[Prompt] Check each line of the entries below for the string "width"; copy every line where it appears.

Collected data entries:
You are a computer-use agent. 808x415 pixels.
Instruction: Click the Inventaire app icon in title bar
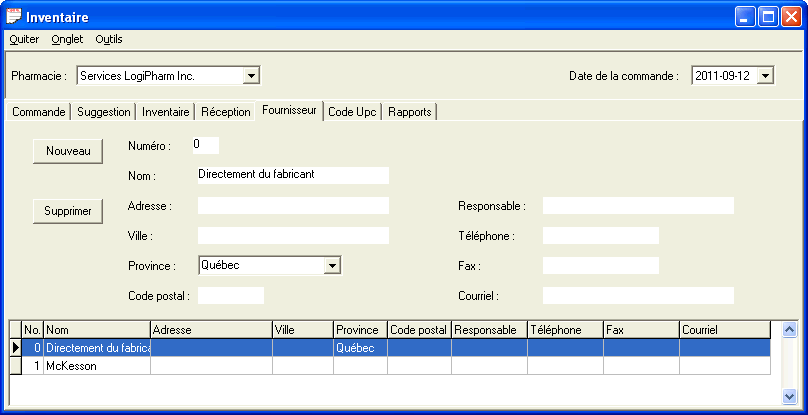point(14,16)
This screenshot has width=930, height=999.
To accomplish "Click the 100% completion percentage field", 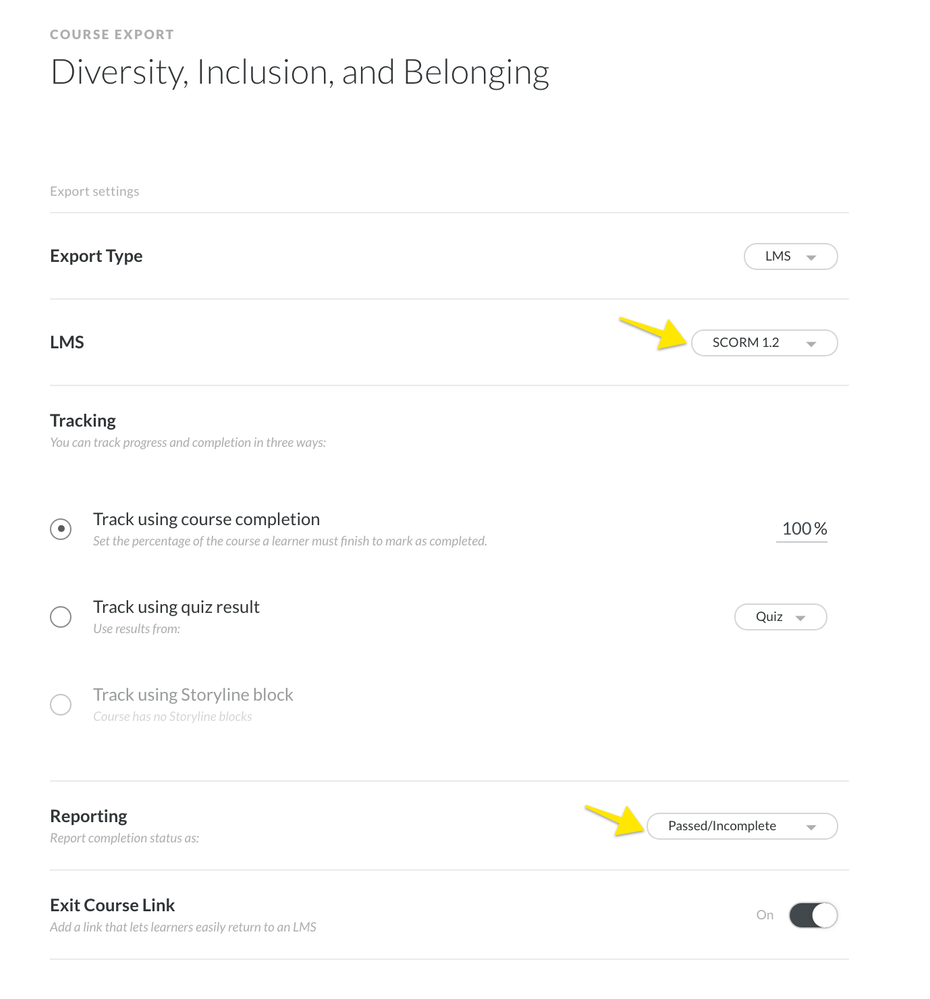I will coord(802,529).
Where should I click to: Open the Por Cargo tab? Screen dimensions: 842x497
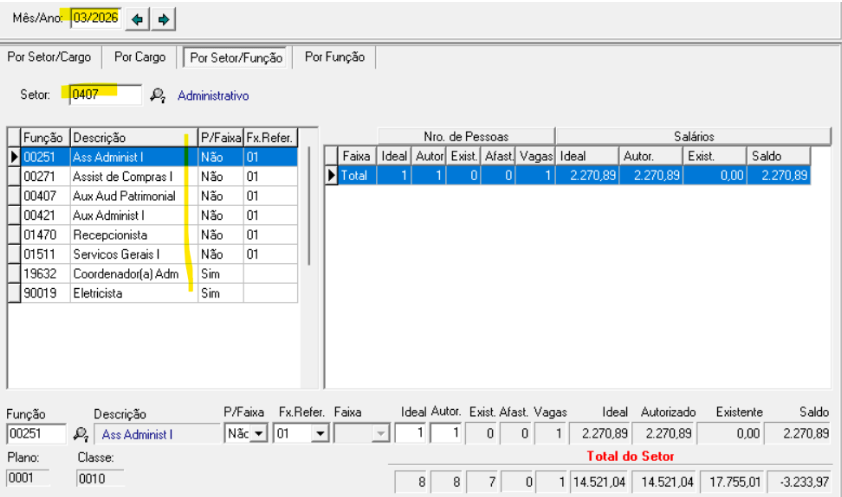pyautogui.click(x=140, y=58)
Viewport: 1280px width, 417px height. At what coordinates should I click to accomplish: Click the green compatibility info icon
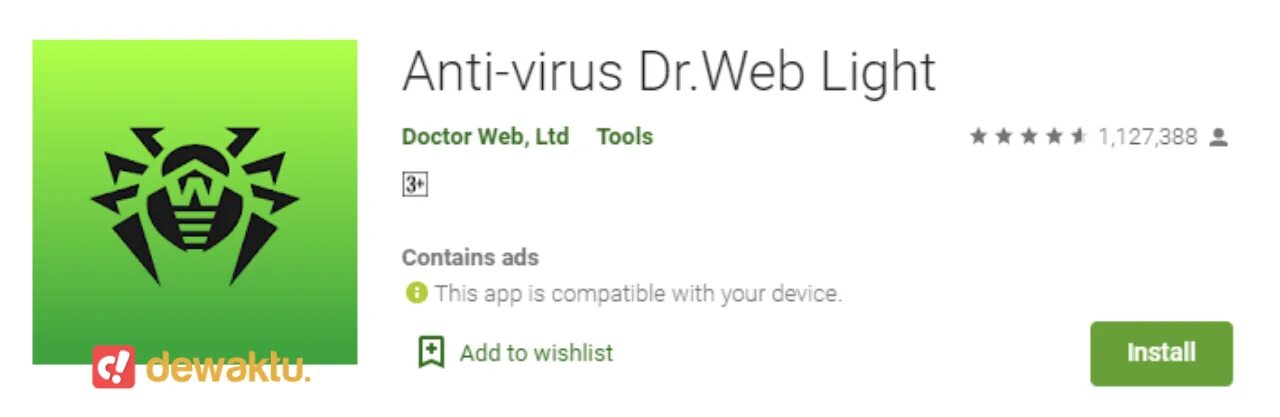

[Finished exercise]
This screenshot has width=930, height=999.
Viewport: 1280px width, 417px height. At what coordinates should I click to accomplish: Click the green compatibility info icon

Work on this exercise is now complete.